Important Miscellaneous Information

  1. Avoid long quotations. When you use long quotations, you are giving up space in your essay to someone else, almost as if a guest speaker has entered your paper and is temporarily pushing you aside. Don't let that speaker take away the spotlight from your own writing. Besides, long quotations often contain material that is not necessary for the writer to make his or her point. It's almost always more effective to use shorter quotations, which help highlight the exact words that you feel are most important, the same important words that can be obscured if they are presented as part of a long quotation.
  1. If you must use long quotations, though, you should offset and indent quotation of more than three lines. The entire quotation should be indented 10 spaces from the left (usually two tabs); the right margins do not change from what they are in the rest of your paper. Do not put quotation marks around indented quotes. The indenting alone indicates to readers that the words are being quoted. Indented quotations should be double spaced.
  1. Always use single quotation marks to indicate a quotation within a quotation, as when you quote the words of a character who is speaking or when a quotation contains one or more words that are in quotation marks in the original, as in the following example: Thoreau complains that "hardly a man takes a half-hour's nap after dinner, but when he wakes he holds up his head and asks, 'What's the news?' as if the rest of mankind had stood his sentinels." In Thoreau's essay "What's the news?" appears in quotation marks, so, when I quote the sentence in which these words appear, I put my own quotation marks around the entire sentence and turn the quotation marks that are in the original into single quotation marks.
  1. Avoid beginning a paragraph with a quotation. This is because paragraphs usually begin with topic sentences, and beginning a paragraph with a quotation may limits what the writer should talk about in the paragraph to only the quoted words. However, it's sometimes effective to begin an introduction with a thought-provoking quotation.
  1. Avoid ending a paragraph with a quotation. This is because quotations, especially when they are used as supporting evidence, often require some explanation from the writer. Ending a paragraph with a quotation does not allow for this explanation. In addition, a quotation at the end of a paragraph often does not serve as an effective transitional sentence into the next paragraph.
  1. Never quote out of context.

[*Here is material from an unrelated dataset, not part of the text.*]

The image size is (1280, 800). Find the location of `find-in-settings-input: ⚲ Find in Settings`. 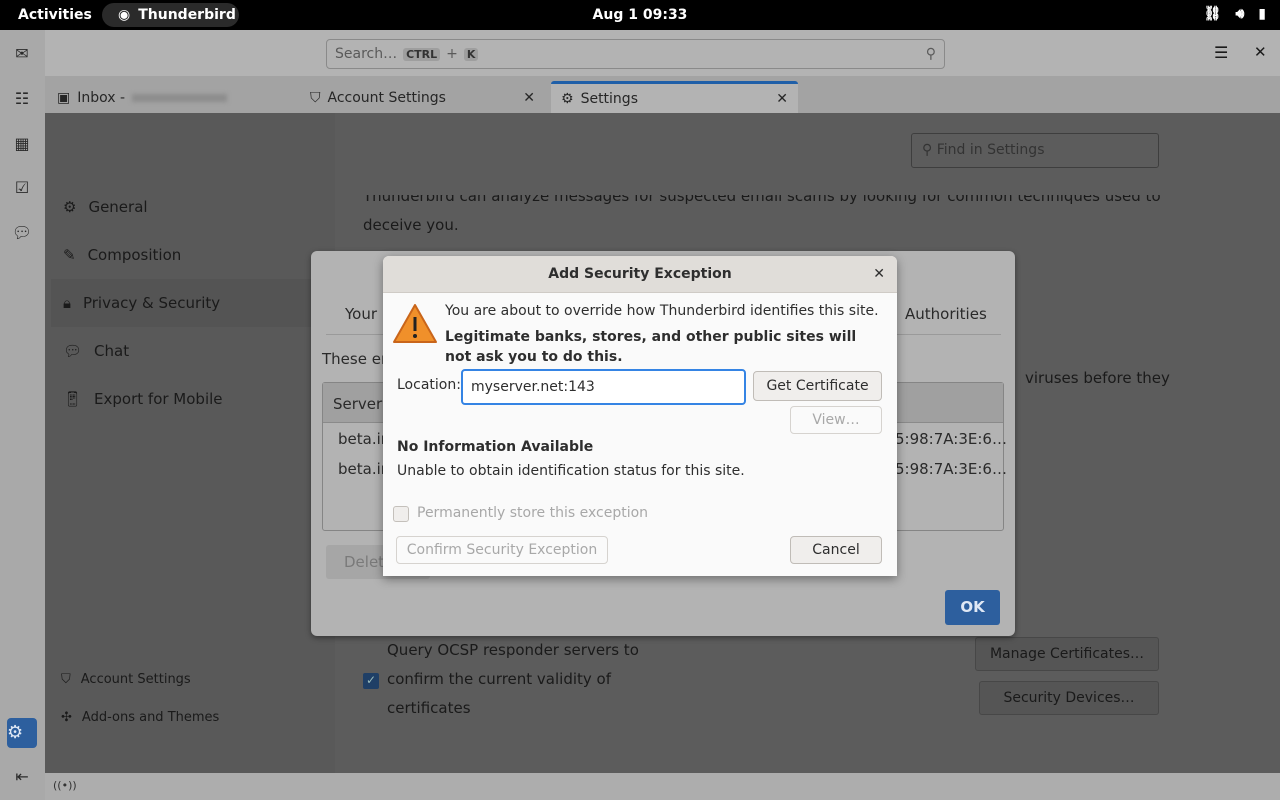

find-in-settings-input: ⚲ Find in Settings is located at coordinates (1035, 150).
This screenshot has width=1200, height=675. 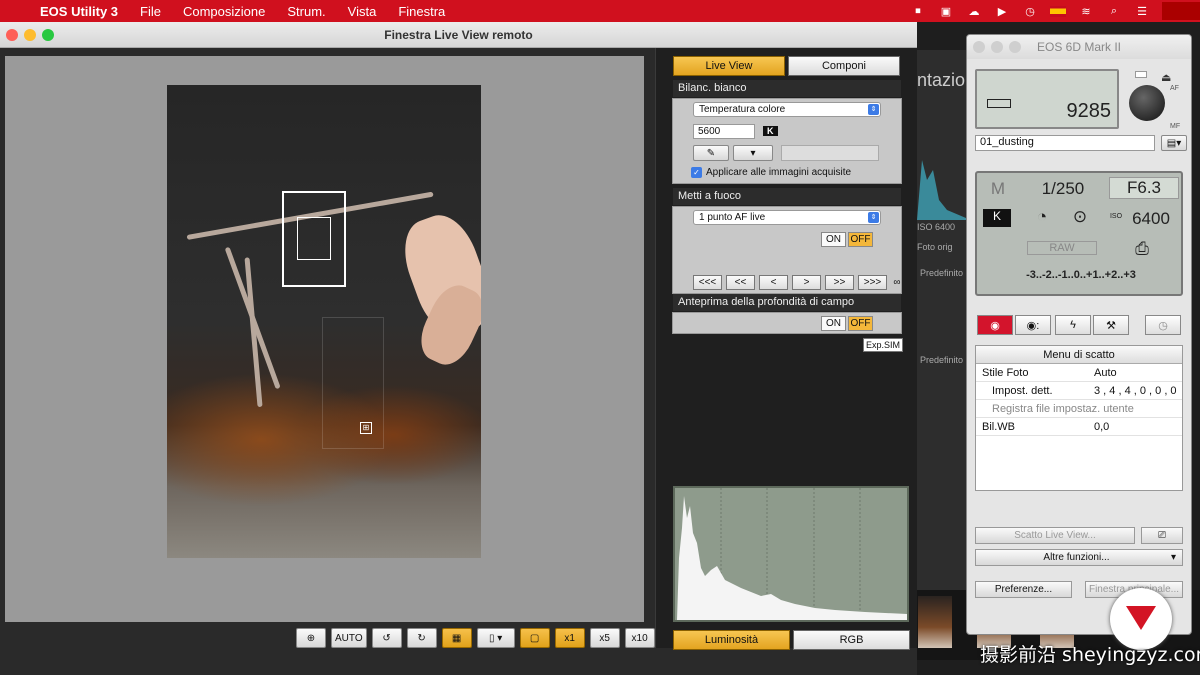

In other words, be careful not to present quoted words in a way that gives the words a different meaning than what they convey in the original. An example of quoting out of context would be the following: Concerning the weasel, Dillard says that she "knows what he thinks." I have copied all of the words accurately, but I have still changed Dillard's meaning completely. In the essay, Dillard asks, "Who knows what he thinks?"